Parents blame parents for bad schools

Most Americans support school accountability, but also want to hold parents accountable too, concludes Will It Be on the Test? by the Kettering Foundation and Public Agenda. Based on focus groups held around the country, the report compares the views of parents and reform leaders.

Many see the accountability movement as “profoundly incomplete because it provides so few answers to problems they see as pivotal—too many irresponsible parents, too many unmotivated students, too little support from the community, and messages from society that undermine learning and education.

Only 29 percent of Americans have “a great deal” or “quite a lot” of confidence in public schools, according to Gallup polls. That’s “a new low in public school confidence,” Gallup reports. In the early 1970s, 58 percent were confident of public school quality.

Just 2 percent of parents thought that the drive to raise standards in public schools should “be stopped and things should go back to the way they were.”

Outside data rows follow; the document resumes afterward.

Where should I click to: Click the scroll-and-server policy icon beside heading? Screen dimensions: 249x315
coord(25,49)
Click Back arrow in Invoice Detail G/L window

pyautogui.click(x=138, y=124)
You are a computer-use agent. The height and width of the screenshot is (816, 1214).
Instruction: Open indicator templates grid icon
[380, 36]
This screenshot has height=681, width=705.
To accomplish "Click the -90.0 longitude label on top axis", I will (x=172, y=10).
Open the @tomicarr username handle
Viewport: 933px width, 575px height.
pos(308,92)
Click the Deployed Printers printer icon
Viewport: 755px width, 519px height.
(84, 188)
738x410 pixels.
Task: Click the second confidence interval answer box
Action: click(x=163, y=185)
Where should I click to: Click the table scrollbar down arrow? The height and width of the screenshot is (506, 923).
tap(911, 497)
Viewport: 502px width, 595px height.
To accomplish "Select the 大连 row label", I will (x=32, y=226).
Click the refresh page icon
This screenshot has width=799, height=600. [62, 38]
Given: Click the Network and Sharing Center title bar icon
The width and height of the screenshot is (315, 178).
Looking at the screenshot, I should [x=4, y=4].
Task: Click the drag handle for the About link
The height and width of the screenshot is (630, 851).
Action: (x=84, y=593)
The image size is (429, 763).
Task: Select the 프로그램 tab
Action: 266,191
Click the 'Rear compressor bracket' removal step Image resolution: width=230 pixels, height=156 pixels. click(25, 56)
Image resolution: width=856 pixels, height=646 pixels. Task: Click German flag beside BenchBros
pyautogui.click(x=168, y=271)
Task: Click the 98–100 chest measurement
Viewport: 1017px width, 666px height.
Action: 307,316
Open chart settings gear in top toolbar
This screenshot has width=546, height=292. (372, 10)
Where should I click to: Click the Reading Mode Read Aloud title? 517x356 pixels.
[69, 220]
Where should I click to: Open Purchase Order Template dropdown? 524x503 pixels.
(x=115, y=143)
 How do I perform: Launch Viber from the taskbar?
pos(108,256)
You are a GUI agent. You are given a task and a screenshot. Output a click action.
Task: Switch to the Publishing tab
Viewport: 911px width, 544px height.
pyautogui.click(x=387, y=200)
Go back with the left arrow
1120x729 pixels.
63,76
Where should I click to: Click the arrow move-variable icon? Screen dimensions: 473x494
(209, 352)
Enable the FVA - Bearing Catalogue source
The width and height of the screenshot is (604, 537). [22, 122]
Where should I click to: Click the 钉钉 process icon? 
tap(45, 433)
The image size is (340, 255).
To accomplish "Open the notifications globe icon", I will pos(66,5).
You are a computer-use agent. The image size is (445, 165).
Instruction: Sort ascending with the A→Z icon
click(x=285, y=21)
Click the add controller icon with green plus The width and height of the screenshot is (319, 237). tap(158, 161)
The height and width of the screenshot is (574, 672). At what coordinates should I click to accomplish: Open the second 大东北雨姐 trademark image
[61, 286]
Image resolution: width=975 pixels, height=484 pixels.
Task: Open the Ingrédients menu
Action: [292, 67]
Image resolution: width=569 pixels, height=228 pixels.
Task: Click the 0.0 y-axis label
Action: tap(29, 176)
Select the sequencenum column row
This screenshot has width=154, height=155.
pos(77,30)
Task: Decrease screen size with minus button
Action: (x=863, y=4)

. . . surveys show continuing support for the basic goals of the accountability movement—that American children can and should learn at higher levels, that students from all backgrounds should have the chance to succeed, and that principals and teachers should be well trained and energetic in helping students learn. In fact, more than half of the parents (56 percent) say that enacting proposals to measure teacher effectiveness based on student performance should be a top priority for education reform.

In some cases, parents identify areas they believe need more attention (parent involvement and student behavior, for example). In others, they point to reforms that seem to them to be getting out of hand (testing, the drive to close poorly performing schools).

Most parents value neighborhood schools, even if they’re not performing well, and want to seem them improved,  not closed, the report found.